Alright, let’s get baking!

  1. Preheat your oven to 325°F (163°C). Line a baking sheet with parchment paper – this is essential for easy cleanup.
  2. In a large bowl, sift together the flour, baking powder, cinnamon, pumpkin pie spice, sugar, and salt. Sifting helps ensure everything is evenly distributed.
  3. In a separate bowl, whisk together the eggs, vanilla extract, and pumpkin puree until everything is smooth and combined.
  4. Now, gently combine the wet and dry ingredients. Mix with a spatula until just combined, then knead the dough briefly with your hands. If the dough seems too dry, add 1 teaspoon of milk or water.
  5. Divide the dough into two equal logs, about 7 inches long. Gently flatten them slightly on the prepared baking sheet.
  6. Bake for 35-40 minutes, or until the logs are firm to the touch. Let them cool on the baking sheet for about 15 minutes before slicing.
  7. Reduce the oven temperature to 300°F (149°C).

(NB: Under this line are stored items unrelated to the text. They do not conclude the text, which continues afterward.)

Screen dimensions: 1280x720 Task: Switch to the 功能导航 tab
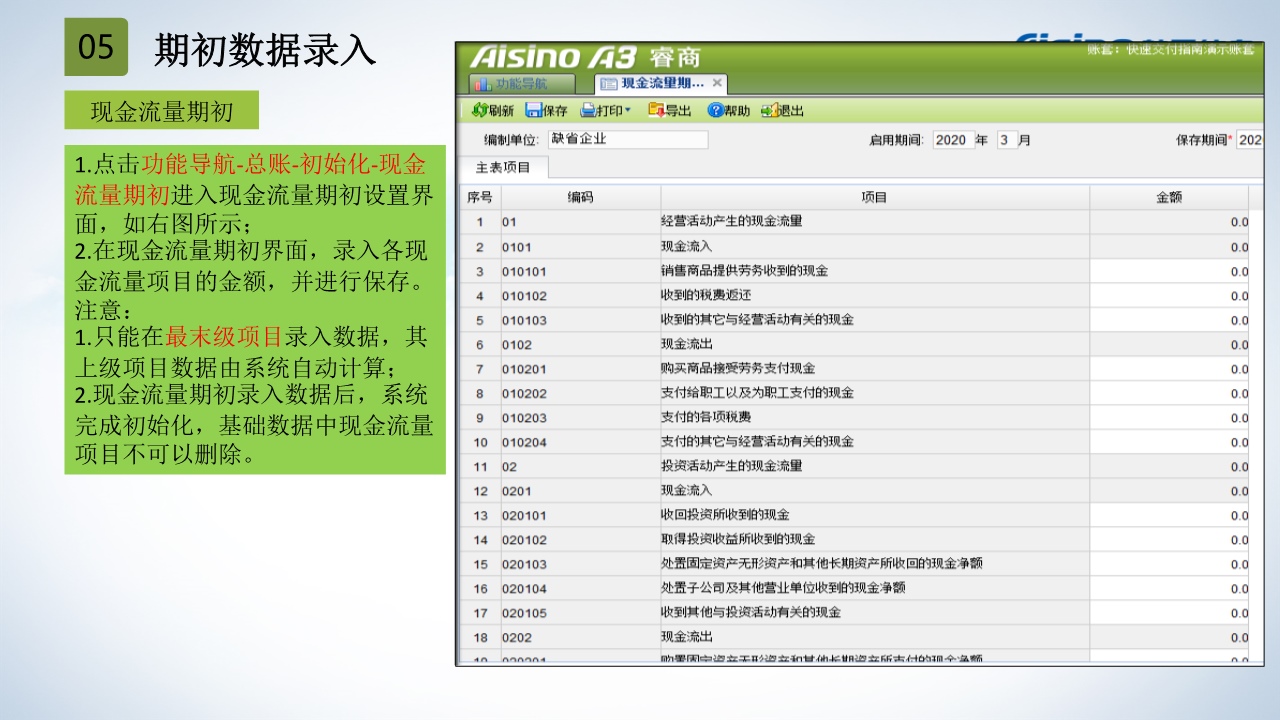click(x=522, y=84)
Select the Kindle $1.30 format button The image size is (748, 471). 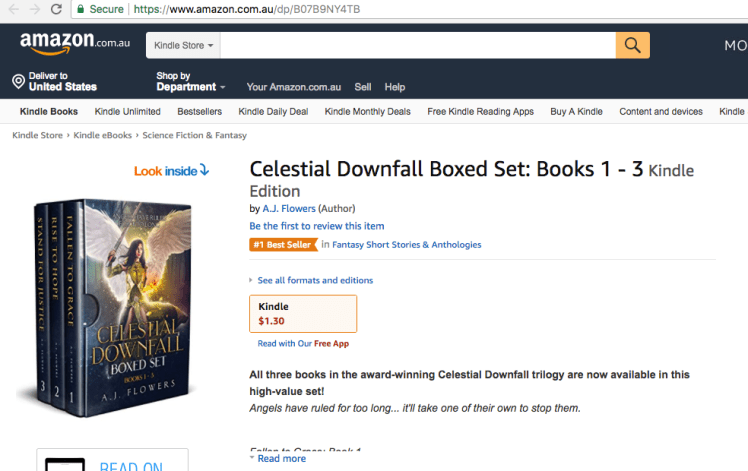click(303, 313)
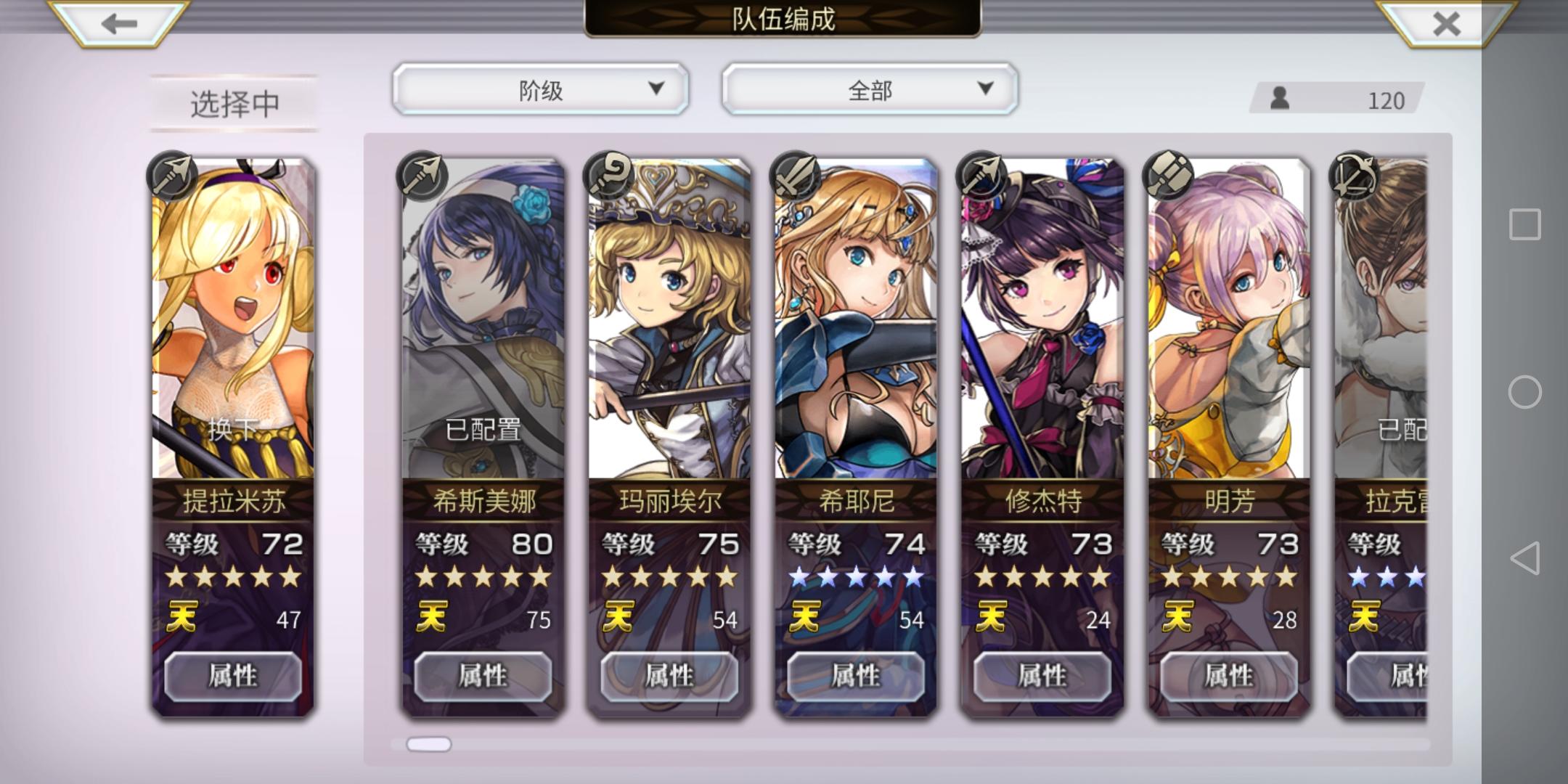Screen dimensions: 1568x784
Task: Select the 明芳 character portrait
Action: point(1229,319)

Slice the biscotti diagonally into ½-inch thick slices.
  8. Arrange the biscotti slices on the baking sheet and bake for another 10-15 minutes per side, until they’re golden brown and crispy.
  9. While the biscotti are baking, melt the candy melts according to package directions (usually in the microwave in 30-second intervals).
  10. Dip the cooled biscotti into the melted chocolate and immediately sprinkle with sliced almonds.
  11. Place the dipped biscotti on parchment paper to allow the chocolate to set completely before serving.

Expert Tips

A few little things I’ve learned over the years:

  • Don’t overbake the logs in the first step! You want them firm enough to slice, but not rock hard.
  • Slicing while the logs are still slightly warm makes it easier.
  • For extra crispy biscotti, leave the oven door slightly ajar during the second bake.

Variations

Want to switch things up? Here are a few ideas:

  • Vegan Adaptation: Substitute the eggs with flax eggs (1 tablespoon flaxseed meal + 3 tablespoons water per egg). Use vegan candy melts.
  • Gluten-Free Adaptation: Use a 1:1 gluten-free flour blend.
  • Spice Level Adjustment: Add a pinch of ground ginger or cloves for a more intense spice flavor. My friend, Priya, loves adding a tiny bit of cardamom!
  • Festive Season Adaptations: For Diwali, sprinkle with chopped pistachios and a touch of edible gold dust. For Christmas, use red and green candy melts and sprinkle with festive sprinkles.

Serving Suggestions

These biscotti are fantastic with a hot cup of chai, coffee, or even a glass of cold milk. They also make a lovely addition to a dessert platter. I often pack them in little cellophane bags as homemade gifts!

Storage Instructions

Store the biscotti in an airtight container at room temperature for up to a week. They’ll stay nice and crispy that way.

FAQs

Let’s answer some common questions:

  • What type of pumpkin puree is best for biscotti? Always use 100% pure pumpkin puree, not pumpkin pie filling.
  • Can I make this biscotti ahead of time? Absolutely! You can bake the biscotti and store them in an airtight container for a few days before dipping them in chocolate.
  • How do I prevent the biscotti from crumbling? Don’t overbake them! And be gentle when slicing and handling.
  • What is the best way to melt candy melts? Microwave them in 30-second intervals, stirring in between, until smooth. Be careful not to overheat them.
  • Can I use different nuts instead of almonds? Of course! Walnuts, pecans, or hazelnuts would all be delicious.